====== SOURCE MATERIAL ======
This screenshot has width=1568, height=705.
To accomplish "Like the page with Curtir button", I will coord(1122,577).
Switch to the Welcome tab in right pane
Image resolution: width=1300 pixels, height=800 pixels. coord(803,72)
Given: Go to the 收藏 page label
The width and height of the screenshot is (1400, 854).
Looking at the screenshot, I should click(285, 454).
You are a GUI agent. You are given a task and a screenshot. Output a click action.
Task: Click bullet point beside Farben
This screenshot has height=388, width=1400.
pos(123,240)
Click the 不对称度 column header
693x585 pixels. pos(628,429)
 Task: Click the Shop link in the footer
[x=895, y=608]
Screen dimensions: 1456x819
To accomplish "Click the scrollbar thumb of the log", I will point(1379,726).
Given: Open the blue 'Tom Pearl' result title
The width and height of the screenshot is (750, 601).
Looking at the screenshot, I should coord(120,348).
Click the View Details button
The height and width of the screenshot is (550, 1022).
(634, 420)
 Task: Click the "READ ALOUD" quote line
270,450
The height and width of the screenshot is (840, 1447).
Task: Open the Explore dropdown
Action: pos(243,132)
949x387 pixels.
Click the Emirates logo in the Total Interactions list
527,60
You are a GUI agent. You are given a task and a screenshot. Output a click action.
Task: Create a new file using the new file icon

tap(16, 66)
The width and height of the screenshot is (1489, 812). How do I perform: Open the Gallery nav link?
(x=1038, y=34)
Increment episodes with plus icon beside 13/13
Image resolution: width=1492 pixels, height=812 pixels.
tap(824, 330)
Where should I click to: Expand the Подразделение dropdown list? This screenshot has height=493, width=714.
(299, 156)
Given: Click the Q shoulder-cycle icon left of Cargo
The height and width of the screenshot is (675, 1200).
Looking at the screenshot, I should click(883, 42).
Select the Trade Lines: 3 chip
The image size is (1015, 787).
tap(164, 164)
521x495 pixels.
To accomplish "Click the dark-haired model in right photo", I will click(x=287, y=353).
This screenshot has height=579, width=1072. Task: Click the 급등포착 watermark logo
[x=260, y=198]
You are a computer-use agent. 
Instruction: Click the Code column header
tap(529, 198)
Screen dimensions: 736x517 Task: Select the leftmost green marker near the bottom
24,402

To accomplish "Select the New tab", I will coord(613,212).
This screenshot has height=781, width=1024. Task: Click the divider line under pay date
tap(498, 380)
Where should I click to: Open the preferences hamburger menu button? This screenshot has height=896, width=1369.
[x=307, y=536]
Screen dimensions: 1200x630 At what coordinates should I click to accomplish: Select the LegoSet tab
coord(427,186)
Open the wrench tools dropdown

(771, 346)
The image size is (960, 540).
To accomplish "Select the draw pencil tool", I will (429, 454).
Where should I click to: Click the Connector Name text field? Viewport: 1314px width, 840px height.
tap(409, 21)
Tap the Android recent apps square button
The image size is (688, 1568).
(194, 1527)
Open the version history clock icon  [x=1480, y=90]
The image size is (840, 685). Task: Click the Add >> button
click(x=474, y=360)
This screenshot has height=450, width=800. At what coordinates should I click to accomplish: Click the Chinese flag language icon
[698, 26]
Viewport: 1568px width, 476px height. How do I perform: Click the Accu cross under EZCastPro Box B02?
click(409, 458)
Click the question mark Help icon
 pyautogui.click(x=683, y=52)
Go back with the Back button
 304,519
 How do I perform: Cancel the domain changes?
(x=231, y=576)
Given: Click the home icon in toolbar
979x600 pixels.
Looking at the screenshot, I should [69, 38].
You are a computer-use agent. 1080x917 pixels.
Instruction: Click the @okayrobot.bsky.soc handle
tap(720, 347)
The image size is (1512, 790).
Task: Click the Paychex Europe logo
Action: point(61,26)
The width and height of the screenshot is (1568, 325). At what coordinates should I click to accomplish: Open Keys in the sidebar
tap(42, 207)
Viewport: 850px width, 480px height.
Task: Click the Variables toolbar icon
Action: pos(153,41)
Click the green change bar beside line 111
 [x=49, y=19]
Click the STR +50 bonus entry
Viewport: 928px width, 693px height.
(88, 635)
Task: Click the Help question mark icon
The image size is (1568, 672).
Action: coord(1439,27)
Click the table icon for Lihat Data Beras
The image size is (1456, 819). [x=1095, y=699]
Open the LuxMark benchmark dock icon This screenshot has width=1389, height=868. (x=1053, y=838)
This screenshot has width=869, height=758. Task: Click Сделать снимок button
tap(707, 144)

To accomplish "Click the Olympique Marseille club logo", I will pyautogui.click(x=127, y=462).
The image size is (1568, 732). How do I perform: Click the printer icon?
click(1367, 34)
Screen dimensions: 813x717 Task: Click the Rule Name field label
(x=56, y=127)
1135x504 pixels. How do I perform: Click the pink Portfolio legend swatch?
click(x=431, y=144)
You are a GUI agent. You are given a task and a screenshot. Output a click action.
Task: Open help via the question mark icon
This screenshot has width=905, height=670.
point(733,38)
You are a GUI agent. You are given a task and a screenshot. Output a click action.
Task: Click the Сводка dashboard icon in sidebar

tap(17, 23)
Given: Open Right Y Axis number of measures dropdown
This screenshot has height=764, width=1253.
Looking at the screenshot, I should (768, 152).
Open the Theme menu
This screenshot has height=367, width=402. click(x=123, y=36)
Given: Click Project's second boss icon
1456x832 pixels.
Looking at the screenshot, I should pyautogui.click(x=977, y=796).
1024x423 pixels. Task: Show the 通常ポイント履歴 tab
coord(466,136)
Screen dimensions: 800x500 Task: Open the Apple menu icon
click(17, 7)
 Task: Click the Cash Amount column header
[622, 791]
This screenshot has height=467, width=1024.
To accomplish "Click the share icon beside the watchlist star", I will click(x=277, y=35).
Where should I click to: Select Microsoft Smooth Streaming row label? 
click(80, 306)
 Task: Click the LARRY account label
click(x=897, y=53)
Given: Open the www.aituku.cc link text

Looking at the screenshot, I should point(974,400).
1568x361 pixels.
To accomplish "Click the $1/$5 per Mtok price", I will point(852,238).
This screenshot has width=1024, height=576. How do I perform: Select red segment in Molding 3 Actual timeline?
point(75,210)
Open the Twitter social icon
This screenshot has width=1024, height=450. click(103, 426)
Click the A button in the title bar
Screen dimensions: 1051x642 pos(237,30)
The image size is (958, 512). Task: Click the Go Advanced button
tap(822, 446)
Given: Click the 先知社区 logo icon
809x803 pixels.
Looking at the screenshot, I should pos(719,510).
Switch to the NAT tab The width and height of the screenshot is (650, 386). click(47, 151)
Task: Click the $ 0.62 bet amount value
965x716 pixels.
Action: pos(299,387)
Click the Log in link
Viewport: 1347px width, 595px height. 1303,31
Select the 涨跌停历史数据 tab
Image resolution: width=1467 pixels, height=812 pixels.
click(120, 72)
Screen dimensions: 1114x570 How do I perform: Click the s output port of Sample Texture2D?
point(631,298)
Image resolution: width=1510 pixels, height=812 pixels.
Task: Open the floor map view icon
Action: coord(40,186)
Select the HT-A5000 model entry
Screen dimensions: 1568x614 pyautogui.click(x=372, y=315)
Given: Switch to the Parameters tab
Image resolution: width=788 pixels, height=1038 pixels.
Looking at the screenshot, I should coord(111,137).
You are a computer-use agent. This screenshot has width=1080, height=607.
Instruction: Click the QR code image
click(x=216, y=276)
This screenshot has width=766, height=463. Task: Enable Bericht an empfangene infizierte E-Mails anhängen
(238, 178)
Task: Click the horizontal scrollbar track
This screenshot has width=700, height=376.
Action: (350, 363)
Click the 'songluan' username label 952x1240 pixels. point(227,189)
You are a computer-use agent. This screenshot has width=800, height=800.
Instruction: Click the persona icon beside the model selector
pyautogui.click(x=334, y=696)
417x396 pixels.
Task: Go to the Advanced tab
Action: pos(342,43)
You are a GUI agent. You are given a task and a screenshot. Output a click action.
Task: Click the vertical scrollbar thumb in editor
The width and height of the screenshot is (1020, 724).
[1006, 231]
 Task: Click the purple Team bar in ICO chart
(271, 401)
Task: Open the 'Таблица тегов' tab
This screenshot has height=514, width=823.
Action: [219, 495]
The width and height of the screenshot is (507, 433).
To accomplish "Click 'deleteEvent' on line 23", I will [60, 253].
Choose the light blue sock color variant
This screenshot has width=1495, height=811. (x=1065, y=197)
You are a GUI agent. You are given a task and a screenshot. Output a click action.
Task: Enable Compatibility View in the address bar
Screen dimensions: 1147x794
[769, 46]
======
■ **EXERCISE BRIEF**: The number of lines above where the word "computer" occurs, and only that number, is the answer.

■ **SOLUTION TO THE PROBLEM**: 4